*PROBLEM DETAILS*:
Would you please return every line from the listing that contains the word "checkbox"?

*DATA RECORDS*:
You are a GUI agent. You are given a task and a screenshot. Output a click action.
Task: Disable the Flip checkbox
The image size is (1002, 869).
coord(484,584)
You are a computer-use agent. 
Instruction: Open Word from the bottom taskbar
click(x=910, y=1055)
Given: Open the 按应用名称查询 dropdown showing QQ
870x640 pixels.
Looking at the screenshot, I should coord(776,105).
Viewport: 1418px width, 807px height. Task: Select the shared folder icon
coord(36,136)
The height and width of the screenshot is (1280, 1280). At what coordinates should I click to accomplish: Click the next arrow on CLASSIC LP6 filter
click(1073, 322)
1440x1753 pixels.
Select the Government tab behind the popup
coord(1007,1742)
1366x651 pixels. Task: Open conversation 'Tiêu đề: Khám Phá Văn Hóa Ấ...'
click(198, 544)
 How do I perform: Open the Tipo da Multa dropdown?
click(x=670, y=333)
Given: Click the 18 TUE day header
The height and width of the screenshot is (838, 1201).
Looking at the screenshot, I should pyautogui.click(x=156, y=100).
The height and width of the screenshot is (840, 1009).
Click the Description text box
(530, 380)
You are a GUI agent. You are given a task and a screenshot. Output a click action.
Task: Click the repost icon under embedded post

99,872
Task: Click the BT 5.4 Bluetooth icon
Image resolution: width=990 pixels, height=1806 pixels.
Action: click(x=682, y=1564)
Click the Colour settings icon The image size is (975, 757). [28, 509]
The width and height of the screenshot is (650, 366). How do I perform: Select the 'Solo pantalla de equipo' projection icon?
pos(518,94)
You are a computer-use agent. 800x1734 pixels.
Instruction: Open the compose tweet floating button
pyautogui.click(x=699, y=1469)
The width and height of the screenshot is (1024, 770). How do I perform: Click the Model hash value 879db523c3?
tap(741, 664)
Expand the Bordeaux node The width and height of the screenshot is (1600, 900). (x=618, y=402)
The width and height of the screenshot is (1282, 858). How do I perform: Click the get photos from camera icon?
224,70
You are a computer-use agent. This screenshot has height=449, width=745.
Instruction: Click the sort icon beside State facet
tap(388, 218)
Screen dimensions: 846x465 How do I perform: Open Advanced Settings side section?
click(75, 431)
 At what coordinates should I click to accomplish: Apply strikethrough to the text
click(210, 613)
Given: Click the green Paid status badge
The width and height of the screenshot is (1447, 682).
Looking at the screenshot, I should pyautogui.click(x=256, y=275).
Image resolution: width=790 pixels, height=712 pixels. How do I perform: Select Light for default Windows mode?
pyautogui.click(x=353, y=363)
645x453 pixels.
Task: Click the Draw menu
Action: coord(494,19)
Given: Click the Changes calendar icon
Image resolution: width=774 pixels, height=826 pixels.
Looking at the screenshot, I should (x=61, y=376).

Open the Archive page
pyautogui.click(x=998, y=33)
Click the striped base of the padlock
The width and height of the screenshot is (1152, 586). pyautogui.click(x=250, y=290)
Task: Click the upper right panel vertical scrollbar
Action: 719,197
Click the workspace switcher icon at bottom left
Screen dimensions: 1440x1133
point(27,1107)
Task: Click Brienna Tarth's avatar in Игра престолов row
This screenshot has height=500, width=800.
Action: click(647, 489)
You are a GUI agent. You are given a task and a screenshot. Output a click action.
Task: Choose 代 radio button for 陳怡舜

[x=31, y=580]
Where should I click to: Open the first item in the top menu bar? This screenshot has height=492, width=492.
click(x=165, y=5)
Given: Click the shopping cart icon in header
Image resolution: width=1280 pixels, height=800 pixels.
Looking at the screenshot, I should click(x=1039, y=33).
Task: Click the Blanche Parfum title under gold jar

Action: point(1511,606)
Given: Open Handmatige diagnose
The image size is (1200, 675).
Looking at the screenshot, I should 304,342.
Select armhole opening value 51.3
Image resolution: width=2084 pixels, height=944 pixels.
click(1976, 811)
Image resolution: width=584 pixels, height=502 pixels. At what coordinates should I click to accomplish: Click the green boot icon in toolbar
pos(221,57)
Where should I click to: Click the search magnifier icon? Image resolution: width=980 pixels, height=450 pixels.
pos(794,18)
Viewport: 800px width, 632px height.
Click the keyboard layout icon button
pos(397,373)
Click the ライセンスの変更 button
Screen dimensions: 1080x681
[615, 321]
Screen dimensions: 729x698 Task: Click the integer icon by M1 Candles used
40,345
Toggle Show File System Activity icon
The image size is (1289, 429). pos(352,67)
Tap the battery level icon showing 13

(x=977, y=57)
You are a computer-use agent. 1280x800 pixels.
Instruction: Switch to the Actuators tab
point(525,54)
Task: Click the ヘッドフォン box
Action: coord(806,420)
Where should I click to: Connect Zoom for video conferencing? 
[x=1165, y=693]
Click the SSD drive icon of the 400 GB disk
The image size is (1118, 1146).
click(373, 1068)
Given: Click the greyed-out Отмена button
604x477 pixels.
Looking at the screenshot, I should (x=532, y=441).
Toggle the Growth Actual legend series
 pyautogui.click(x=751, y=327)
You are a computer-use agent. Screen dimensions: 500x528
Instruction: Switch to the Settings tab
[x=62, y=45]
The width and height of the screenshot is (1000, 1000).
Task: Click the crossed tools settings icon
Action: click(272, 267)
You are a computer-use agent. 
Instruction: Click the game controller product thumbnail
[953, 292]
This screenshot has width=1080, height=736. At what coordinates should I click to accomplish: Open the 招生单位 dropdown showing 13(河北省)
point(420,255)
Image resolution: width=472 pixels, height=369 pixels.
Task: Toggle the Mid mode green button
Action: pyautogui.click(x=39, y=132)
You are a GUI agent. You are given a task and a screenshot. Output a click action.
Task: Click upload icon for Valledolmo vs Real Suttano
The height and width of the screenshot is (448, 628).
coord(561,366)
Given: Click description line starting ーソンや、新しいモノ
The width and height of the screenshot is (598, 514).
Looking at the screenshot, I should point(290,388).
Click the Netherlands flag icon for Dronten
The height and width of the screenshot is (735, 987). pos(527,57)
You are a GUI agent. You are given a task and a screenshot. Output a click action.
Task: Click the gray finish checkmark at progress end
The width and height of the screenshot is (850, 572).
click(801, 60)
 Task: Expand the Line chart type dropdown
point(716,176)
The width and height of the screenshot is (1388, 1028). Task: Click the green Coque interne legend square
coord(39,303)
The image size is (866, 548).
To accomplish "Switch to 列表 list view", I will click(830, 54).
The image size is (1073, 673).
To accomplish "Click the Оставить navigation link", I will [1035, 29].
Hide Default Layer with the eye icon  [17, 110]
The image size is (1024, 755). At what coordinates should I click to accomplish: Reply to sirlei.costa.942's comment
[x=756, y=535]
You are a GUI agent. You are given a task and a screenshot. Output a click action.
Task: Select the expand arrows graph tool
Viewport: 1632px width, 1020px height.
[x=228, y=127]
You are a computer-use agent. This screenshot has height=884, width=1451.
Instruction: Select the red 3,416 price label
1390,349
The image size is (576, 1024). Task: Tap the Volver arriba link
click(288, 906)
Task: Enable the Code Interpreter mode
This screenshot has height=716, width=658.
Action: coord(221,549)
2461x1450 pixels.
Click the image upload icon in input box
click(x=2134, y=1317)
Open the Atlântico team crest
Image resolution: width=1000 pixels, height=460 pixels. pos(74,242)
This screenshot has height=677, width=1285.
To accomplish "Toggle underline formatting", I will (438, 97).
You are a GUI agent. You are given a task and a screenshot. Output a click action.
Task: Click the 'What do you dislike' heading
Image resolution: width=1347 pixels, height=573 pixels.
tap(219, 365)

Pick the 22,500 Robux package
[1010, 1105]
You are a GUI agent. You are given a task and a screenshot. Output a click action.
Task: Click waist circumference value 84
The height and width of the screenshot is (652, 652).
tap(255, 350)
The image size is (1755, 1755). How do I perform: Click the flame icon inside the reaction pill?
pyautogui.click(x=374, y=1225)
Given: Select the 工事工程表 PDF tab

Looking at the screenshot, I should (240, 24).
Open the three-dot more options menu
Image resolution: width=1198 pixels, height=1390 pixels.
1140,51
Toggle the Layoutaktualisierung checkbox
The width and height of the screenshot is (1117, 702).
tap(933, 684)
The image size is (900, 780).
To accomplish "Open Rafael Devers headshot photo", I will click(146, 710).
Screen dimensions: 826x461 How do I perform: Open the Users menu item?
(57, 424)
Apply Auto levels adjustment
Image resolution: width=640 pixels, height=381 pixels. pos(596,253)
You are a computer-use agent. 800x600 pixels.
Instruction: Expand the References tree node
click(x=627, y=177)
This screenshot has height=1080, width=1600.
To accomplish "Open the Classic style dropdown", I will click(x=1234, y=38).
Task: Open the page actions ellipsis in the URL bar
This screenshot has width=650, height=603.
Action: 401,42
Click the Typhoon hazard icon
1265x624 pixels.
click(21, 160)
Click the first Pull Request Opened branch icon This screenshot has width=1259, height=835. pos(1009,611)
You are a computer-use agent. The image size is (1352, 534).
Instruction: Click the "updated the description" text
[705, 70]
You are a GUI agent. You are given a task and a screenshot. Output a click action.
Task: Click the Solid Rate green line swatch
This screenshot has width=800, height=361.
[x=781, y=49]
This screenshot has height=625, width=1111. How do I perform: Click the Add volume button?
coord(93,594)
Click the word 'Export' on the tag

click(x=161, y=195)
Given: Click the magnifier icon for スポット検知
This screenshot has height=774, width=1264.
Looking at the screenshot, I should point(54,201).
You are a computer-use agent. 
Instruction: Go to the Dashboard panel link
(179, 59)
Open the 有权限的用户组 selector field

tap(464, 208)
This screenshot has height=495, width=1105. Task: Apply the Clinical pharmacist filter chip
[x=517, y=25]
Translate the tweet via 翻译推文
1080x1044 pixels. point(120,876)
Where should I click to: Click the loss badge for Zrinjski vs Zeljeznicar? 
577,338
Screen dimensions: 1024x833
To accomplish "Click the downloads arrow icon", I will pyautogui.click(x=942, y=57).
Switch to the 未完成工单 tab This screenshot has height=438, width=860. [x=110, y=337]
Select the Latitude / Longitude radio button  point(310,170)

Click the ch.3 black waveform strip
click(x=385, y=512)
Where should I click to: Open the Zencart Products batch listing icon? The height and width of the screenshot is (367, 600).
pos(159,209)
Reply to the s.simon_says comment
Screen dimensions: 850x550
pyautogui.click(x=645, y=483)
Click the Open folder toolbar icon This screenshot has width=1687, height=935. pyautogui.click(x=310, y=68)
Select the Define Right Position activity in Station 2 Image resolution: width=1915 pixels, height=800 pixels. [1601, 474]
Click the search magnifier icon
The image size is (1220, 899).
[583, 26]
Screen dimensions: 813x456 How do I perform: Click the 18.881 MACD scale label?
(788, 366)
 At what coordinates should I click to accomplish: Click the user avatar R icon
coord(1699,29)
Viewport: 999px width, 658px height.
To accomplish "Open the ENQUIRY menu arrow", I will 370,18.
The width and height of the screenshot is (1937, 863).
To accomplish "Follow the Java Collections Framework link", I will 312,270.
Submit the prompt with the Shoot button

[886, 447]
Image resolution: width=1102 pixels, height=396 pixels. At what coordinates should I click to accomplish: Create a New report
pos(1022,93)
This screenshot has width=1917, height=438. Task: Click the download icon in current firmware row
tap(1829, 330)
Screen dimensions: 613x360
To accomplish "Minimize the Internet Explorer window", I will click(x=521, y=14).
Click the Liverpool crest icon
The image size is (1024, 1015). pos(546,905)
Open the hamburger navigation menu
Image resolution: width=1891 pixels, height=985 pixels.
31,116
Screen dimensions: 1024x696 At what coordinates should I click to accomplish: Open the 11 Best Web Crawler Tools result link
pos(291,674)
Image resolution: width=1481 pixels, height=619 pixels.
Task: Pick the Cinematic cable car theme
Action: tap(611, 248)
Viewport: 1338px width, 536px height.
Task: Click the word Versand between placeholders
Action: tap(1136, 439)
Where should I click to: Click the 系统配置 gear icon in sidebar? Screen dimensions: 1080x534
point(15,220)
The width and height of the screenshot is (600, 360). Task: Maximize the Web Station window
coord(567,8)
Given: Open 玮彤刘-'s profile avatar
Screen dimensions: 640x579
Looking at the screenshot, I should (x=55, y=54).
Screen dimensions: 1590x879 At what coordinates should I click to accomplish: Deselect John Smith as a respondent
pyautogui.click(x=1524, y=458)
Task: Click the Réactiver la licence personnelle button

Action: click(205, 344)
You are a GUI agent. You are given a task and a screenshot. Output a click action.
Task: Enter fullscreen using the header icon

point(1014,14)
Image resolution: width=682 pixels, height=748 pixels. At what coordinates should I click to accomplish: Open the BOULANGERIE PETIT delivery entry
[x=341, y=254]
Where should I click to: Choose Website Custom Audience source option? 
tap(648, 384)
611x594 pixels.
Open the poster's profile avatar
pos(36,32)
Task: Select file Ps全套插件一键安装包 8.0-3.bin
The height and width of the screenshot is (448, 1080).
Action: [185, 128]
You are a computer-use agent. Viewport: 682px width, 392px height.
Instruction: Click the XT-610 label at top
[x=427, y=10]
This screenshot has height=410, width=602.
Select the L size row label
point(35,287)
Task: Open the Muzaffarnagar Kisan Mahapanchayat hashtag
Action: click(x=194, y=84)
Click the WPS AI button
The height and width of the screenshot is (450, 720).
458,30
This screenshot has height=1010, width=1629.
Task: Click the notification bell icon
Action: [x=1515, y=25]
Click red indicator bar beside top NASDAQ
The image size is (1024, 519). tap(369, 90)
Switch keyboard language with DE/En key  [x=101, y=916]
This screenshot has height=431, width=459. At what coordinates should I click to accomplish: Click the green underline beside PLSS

*RESULT OF THIS TASK*:
Task: Disable the Flip checkbox
Toggle the Layoutaktualisierung checkbox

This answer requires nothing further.